Avant la thérapie génique, le seul traitement disponible pour la MLD était une greffe de moelle osseuse. «[Cette procédure] ne fonctionne pas, elle ralentit un peu les choses, mais les résultats sont mauvais», déplore Vivienne Clark, présidente de la MLD Support Association UK. La MLD a été choisie pour la thérapie génique, car elle repose sur une erreur spécifique. Aujourd’hui, après 20 ans de recherche, le traitement par thérapie génique pour les patients atteints de MLD signifie que les effets secondaires sont limités, qu’il n’y a pas de problèmes durables et qu’il n’est pas nécessaire de prendre des médicaments.
Nouveaux traitements améliorés
Des approches plus récentes profitent de la découverte de CRISPR-Cas9, un système de défense immunitaire bactérien capable de détecter les séquences d’ADN des virus envahissants et de détruire son génome. Cette prouesse scientifique permettant une réparation précise du gène à l’intérieur de la cellule a remporté le prix Nobel en 2020. «Nous observons une multiplication des entreprises qui utilisent CRISPR de manières très variées, ce qui permettra potentiellement d’atteindre un nombre beaucoup plus important de patients», explique Mike Lehmicke, vice-président senior des affaires scientifiques et industrielles de l’Alliance for Regenerative Medicine, une organisation internationale de lobbying.

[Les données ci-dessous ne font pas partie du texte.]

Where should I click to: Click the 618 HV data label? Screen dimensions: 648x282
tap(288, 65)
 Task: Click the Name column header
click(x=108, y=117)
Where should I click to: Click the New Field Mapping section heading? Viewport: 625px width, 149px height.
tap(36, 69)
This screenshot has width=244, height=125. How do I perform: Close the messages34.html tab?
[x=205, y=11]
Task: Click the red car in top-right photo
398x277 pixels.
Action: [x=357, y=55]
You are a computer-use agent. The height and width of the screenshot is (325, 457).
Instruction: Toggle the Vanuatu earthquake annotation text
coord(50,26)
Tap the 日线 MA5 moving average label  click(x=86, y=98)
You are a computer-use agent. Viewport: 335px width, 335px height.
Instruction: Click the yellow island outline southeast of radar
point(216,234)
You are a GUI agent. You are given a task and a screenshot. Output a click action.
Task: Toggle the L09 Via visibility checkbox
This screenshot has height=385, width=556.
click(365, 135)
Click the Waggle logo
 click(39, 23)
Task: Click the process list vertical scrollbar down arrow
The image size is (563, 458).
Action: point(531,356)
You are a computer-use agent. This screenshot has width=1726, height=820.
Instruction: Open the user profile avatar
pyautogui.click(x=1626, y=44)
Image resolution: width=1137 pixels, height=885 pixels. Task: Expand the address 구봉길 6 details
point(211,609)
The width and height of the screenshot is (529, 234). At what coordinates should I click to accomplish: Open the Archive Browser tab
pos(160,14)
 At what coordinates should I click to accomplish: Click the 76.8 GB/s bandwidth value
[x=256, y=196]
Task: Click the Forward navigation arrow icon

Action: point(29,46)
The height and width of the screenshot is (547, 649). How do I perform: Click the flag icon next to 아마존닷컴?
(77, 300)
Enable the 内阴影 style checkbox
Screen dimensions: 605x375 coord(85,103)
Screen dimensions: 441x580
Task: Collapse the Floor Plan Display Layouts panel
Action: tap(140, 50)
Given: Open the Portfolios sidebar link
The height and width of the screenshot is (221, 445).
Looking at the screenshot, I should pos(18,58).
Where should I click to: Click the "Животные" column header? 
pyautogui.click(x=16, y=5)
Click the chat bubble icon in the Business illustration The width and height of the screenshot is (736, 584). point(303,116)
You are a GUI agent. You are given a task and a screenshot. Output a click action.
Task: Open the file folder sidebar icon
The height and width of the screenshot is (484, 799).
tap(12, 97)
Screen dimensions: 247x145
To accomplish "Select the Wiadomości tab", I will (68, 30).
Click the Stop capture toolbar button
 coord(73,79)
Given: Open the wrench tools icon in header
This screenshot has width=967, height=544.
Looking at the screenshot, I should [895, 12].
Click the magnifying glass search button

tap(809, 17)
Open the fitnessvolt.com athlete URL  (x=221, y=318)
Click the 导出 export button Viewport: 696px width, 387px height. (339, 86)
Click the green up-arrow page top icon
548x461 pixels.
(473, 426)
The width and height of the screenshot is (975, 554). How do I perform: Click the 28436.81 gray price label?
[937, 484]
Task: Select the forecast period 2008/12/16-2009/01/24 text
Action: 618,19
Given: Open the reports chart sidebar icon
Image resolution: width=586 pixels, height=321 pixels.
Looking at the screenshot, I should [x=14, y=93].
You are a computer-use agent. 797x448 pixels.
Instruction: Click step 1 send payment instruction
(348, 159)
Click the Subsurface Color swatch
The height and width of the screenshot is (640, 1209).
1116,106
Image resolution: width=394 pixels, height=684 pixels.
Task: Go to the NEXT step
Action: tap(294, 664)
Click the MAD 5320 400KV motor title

CRISPR est l’abréviation de «clustered regularly interspaced palindromic repeats» (courtes répétitions en palindrome regroupées et régulièrement espacées); il s’agit de séquences dans un génome bactérien qui offrent une protection contre les virus envahissants. Le système CRISPR-Cas9 se compose de deux molécules: une enzyme appelée Cas9 qui agit comme des ciseaux moléculaires et coupe l’ADN à des points spécifiques, et un morceau d’ARN guide qui se lie à l’ADN et «indique» à l’enzyme Cas9 où couper. Les résultats récents d’un essai clinique utilisant CRISPR-Cas9 ont montré que la thérapie génique était un traitement potentiel pour la drépanocytose. Cette pathologie déforme les globules rouges qui peuvent ensuite boucher les vaisseaux sanguins et entraîner des douleurs importantes.
[2] Les entreprises citées sont mentionnées uniquement à titre indicatif et ne doivent pas être considérées comme une offre directe, une recommandation d’investissement ou un conseil en investissement. La référence à une entreprise ou un titre spécifique ne constitue pas une recommandation d’achat ou de vente de ce titre.